--- START OF Input for this task ---
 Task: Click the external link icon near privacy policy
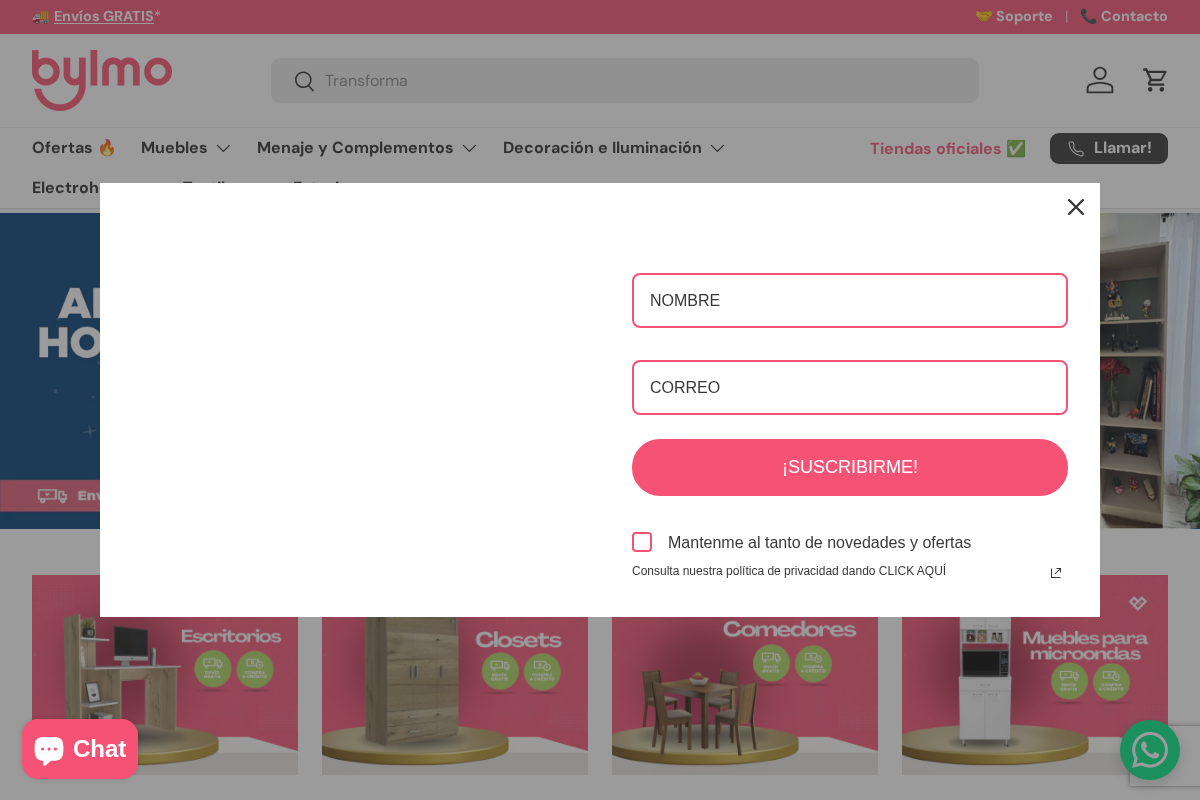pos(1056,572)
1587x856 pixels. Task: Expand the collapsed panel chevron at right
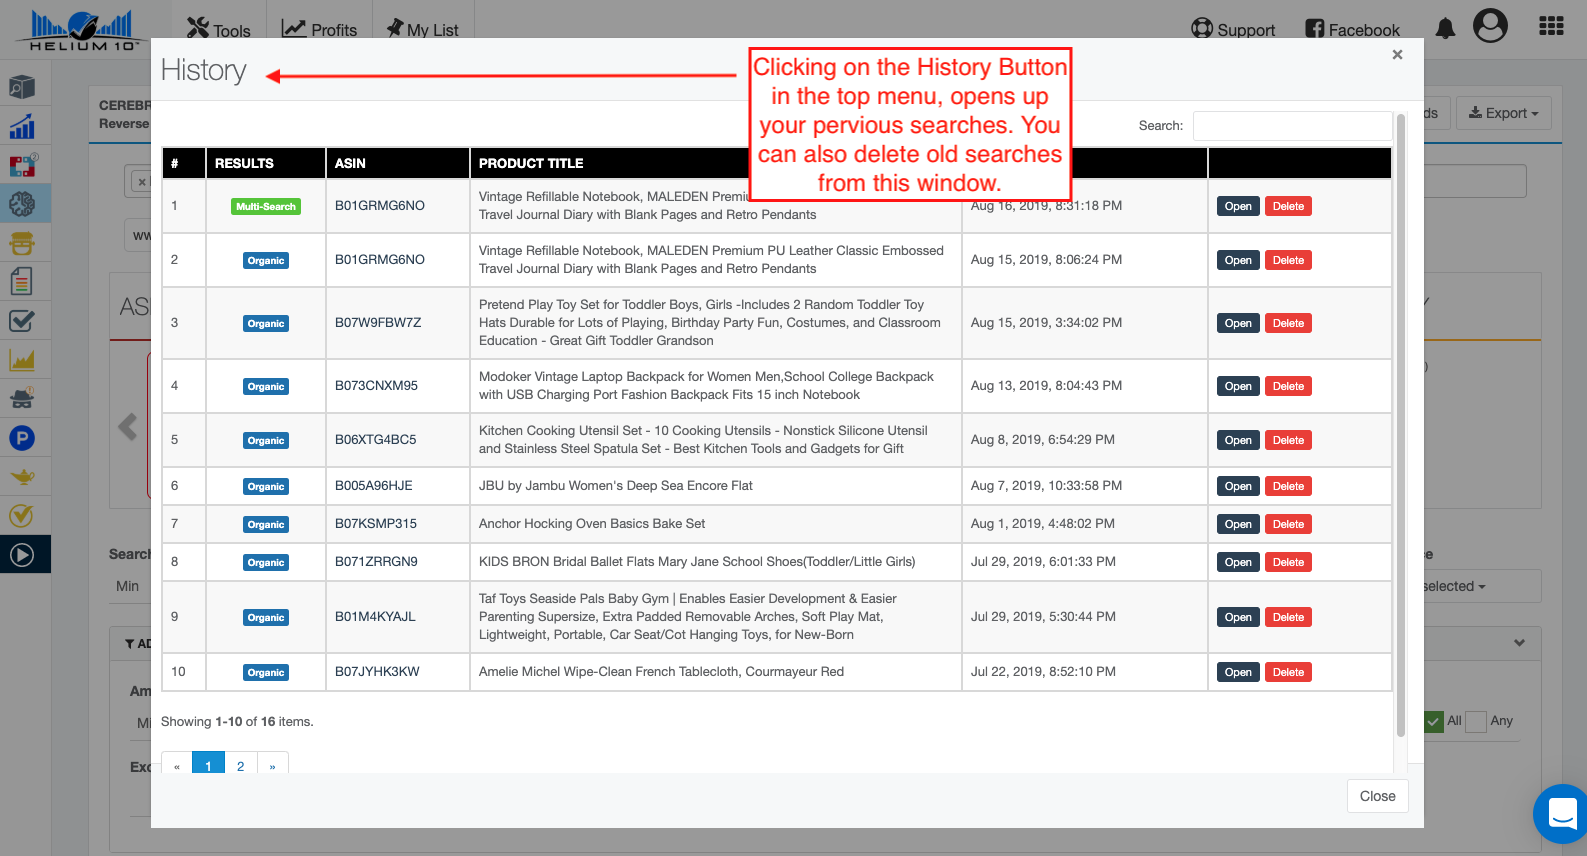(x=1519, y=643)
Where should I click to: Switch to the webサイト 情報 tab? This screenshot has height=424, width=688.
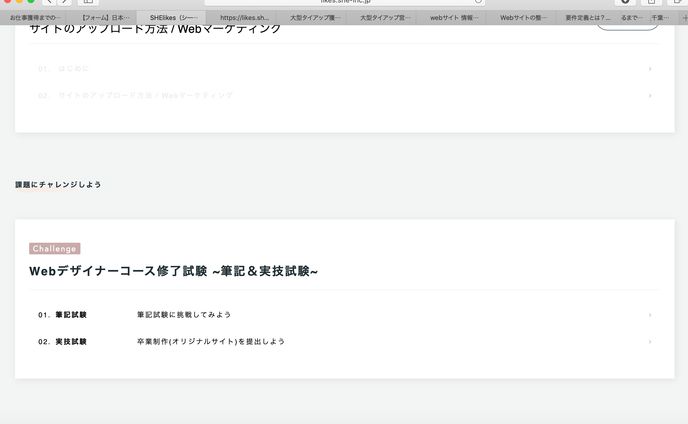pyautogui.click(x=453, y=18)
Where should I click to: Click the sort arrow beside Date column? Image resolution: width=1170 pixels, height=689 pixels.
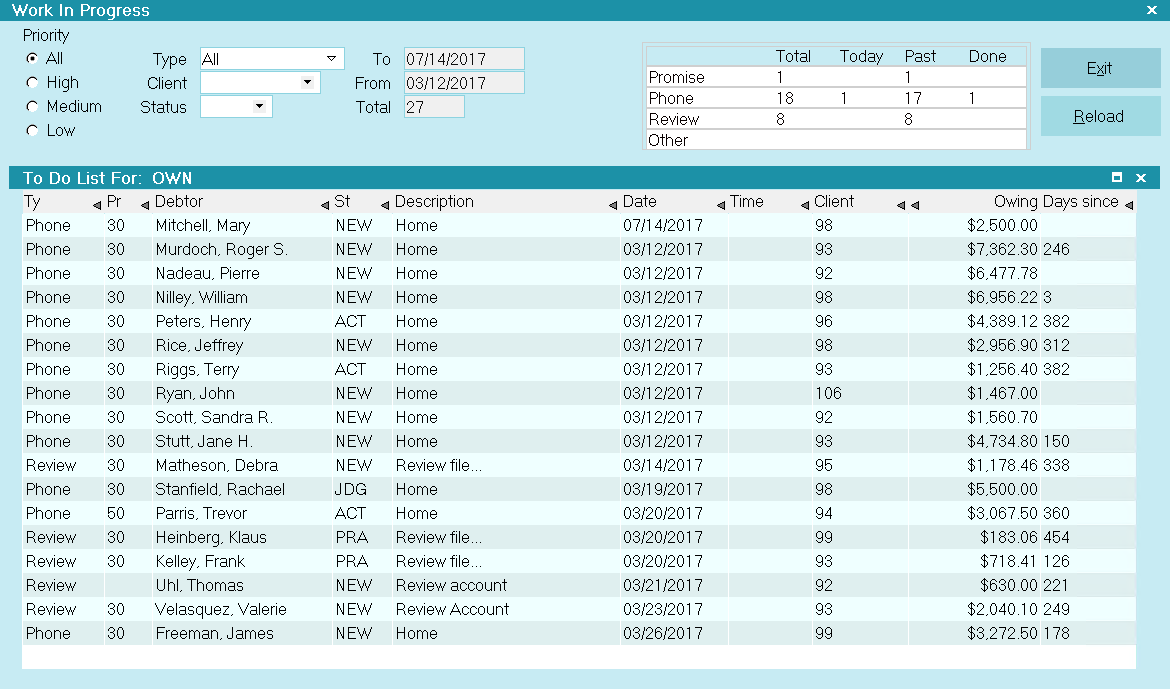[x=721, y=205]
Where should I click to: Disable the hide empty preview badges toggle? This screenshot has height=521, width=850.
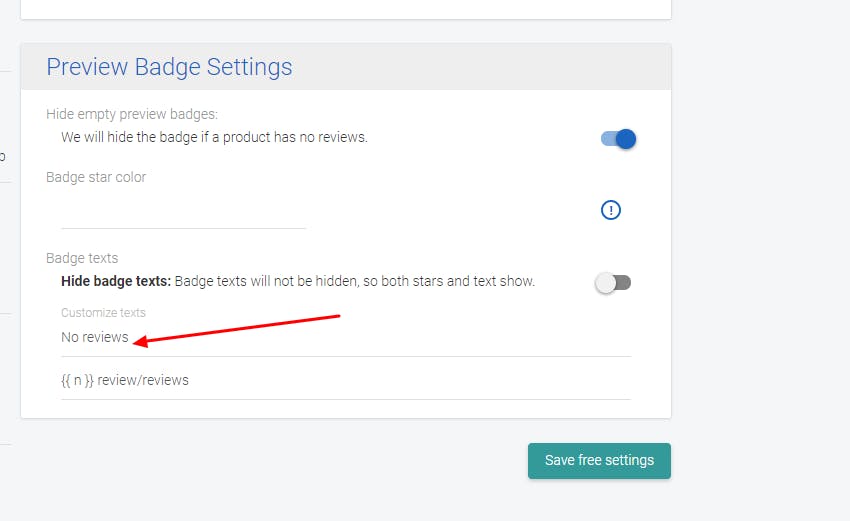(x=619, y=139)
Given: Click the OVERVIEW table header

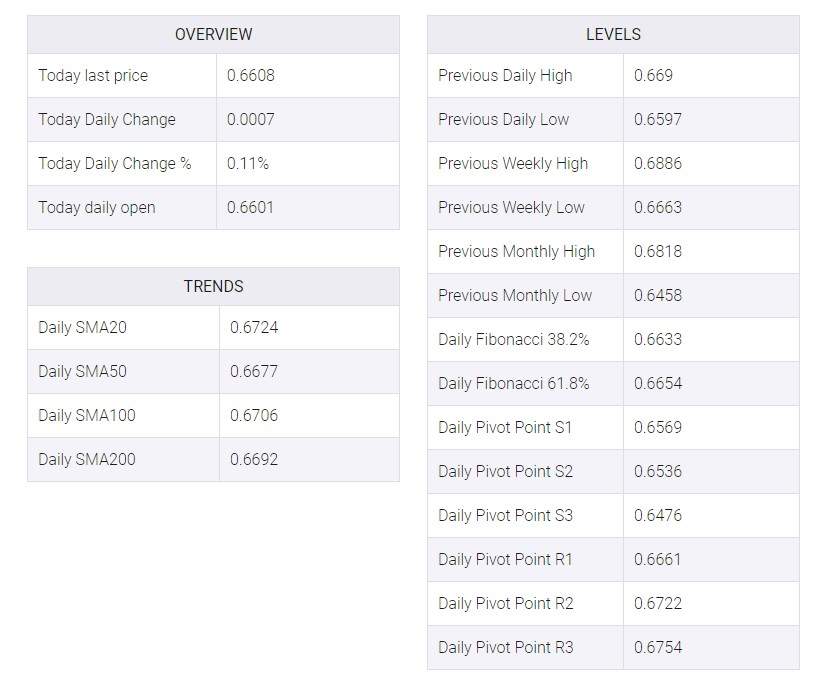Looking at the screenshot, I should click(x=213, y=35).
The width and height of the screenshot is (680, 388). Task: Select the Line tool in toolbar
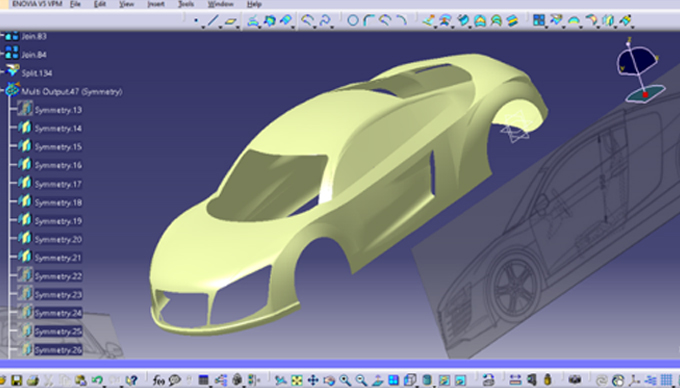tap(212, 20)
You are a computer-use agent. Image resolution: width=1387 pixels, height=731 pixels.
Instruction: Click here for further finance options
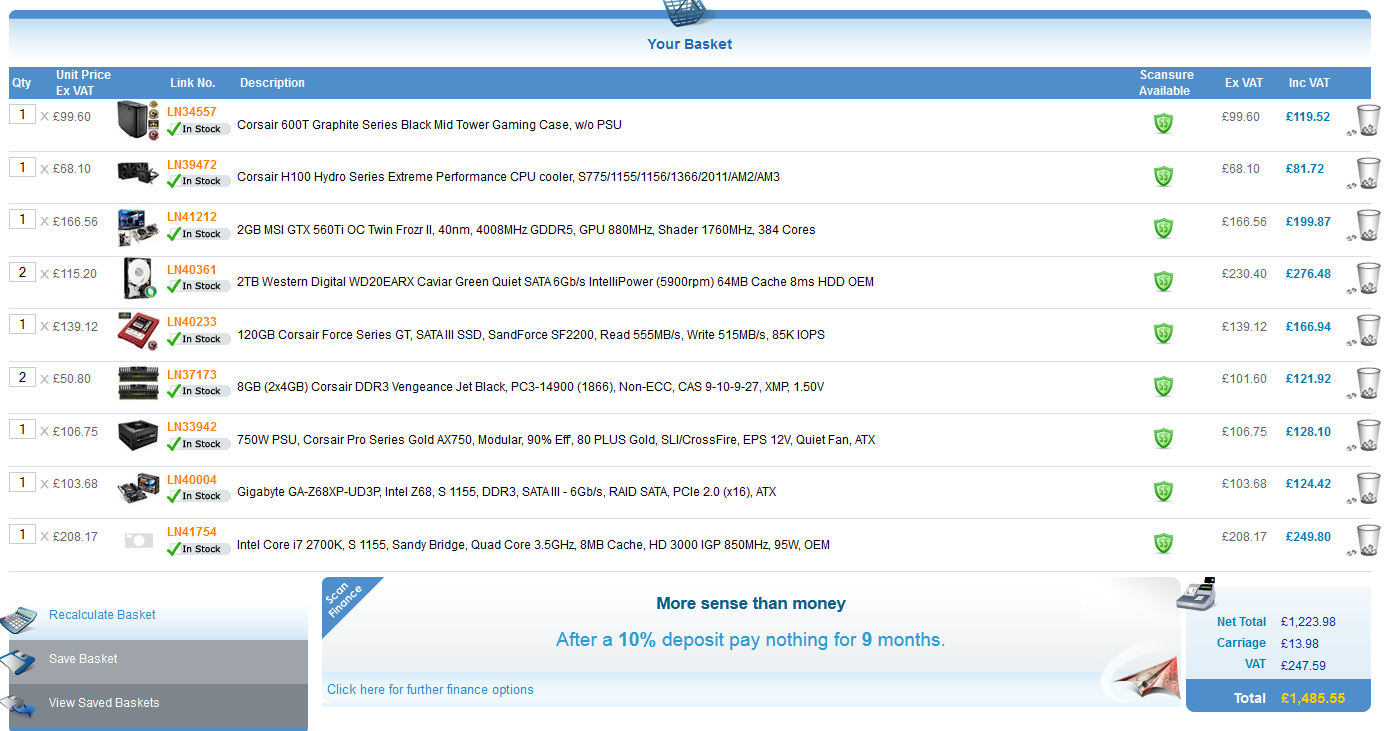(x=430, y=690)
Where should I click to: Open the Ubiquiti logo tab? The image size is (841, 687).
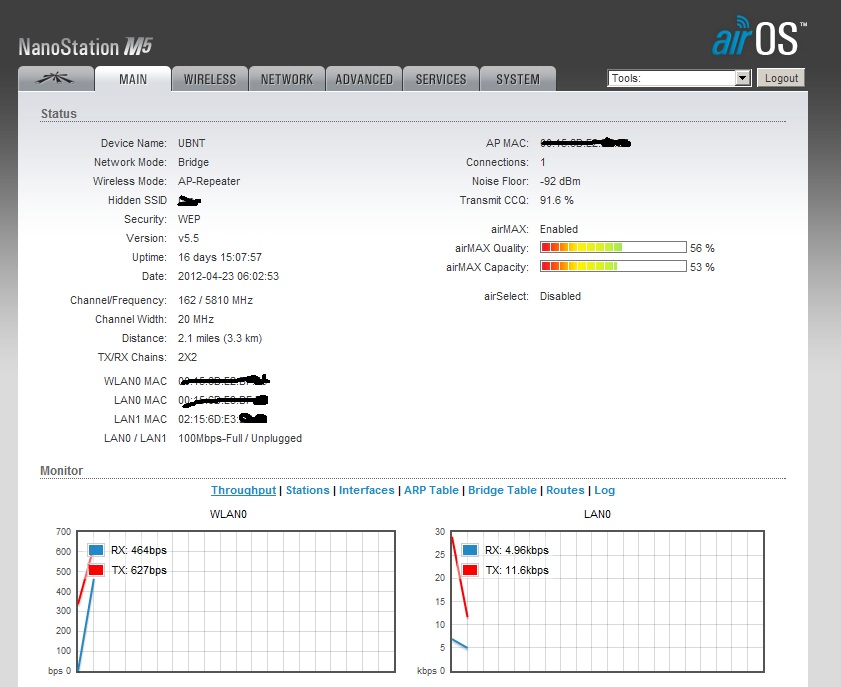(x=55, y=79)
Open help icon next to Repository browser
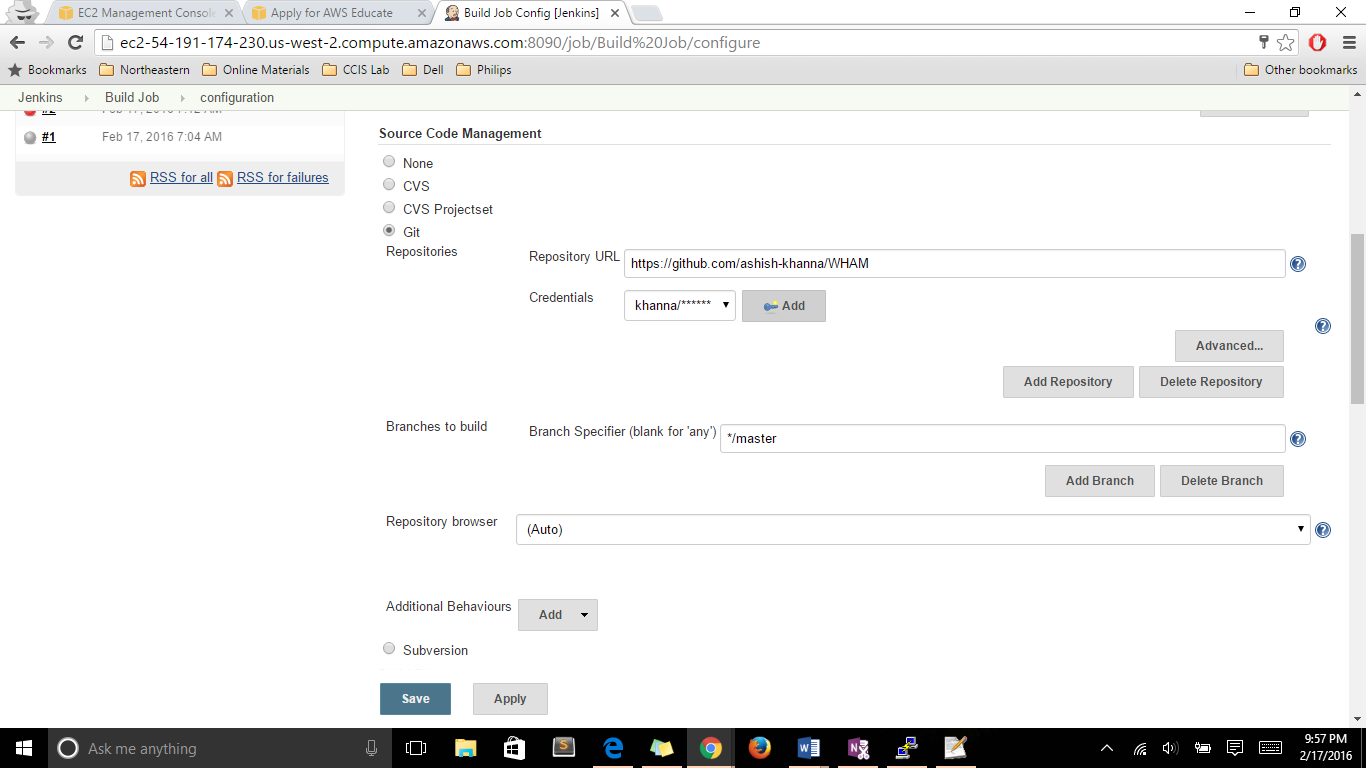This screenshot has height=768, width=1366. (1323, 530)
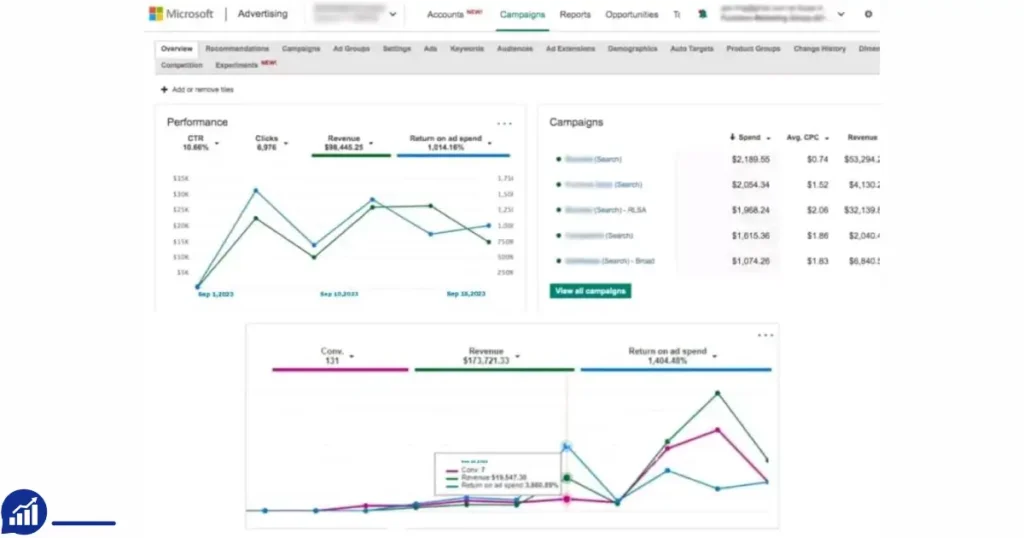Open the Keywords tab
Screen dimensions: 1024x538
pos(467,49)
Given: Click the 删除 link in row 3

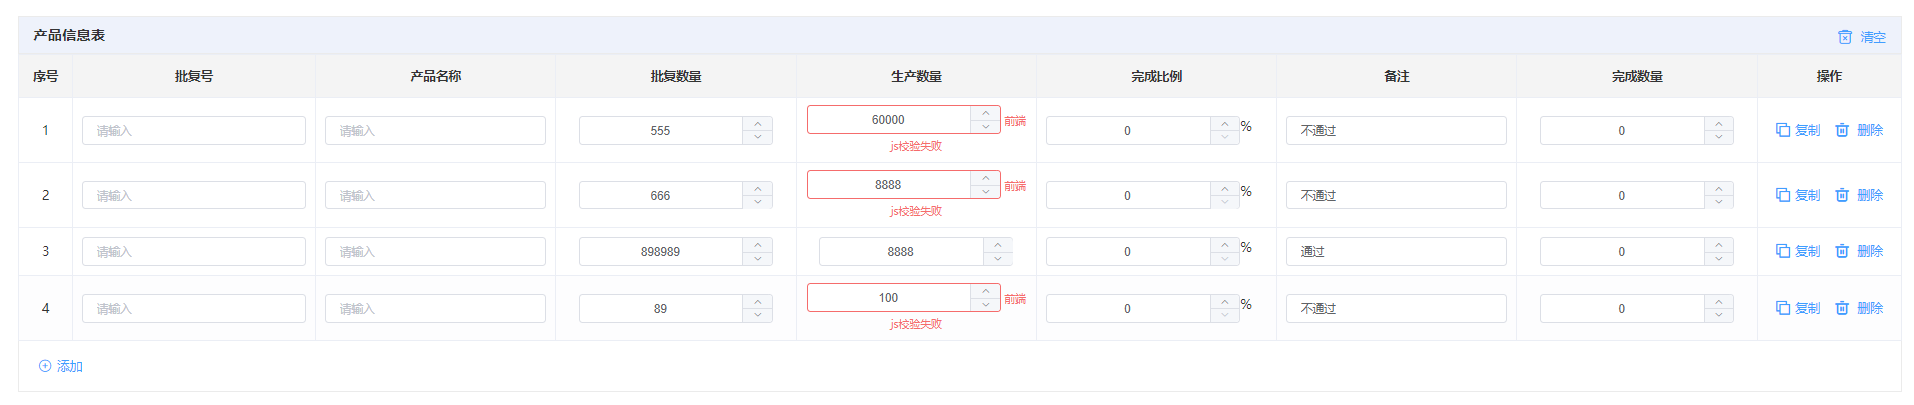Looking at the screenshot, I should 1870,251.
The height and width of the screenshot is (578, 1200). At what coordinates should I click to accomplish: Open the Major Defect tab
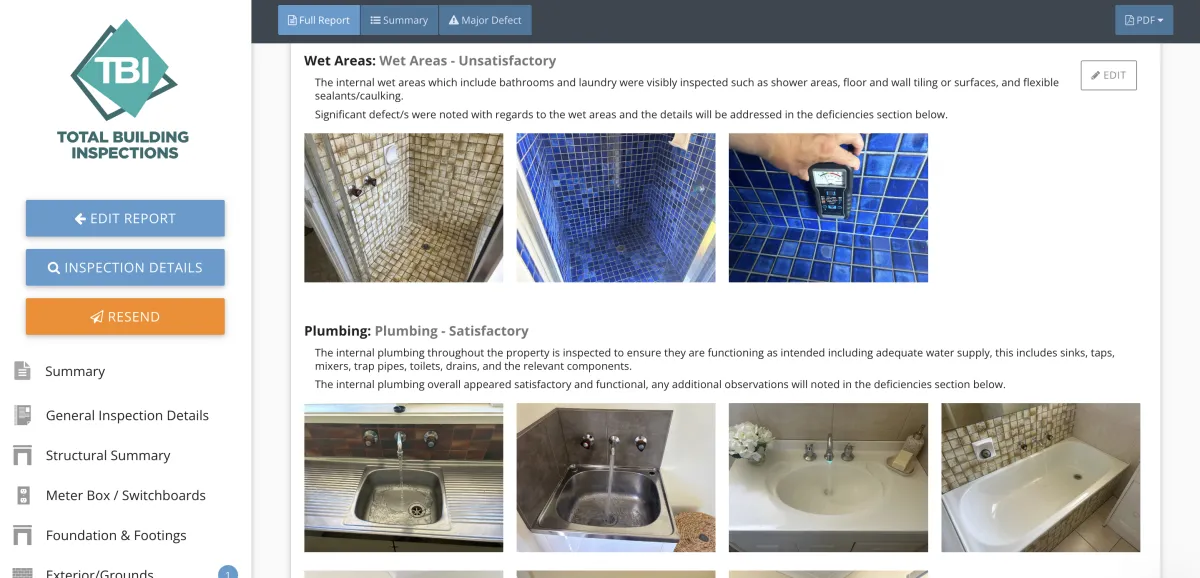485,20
--- END OF Input for this task ---
Task objective → Reproduce the lines above word for word, leaving out the pictures.

Result of this exercise →
 Task: Click the external link icon near privacy policy
pos(1056,572)
1587x856 pixels. Task: Expand the collapsed panel chevron at right
(x=1519, y=643)
Where should I click to: Switch to the webサイト 情報 tab? This screenshot has height=424, width=688.
pyautogui.click(x=453, y=18)
Where should I click to: Click the sort arrow beside Date column? Image resolution: width=1170 pixels, height=689 pixels.
[x=721, y=205]
Where should I click to: Disable the hide empty preview badges toggle? This screenshot has height=521, width=850.
(x=619, y=139)
Given: Click the OVERVIEW table header

Looking at the screenshot, I should click(x=213, y=35).
The width and height of the screenshot is (680, 388). Task: Select the Line tool in toolbar
tap(212, 20)
You are a computer-use agent. Image resolution: width=1387 pixels, height=731 pixels.
Instruction: Click here for further finance options
(x=430, y=690)
Where should I click to: Open the Ubiquiti logo tab? The image size is (841, 687).
(x=55, y=79)
Open help icon next to Repository browser
This screenshot has height=768, width=1366. (1323, 530)
Open the Keywords tab
Screen dimensions: 1024x538
pos(467,49)
Given: Click the 删除 link in row 3

Looking at the screenshot, I should 1870,251.
The height and width of the screenshot is (578, 1200). At what coordinates should I click to accomplish: Open the Major Defect tab
485,20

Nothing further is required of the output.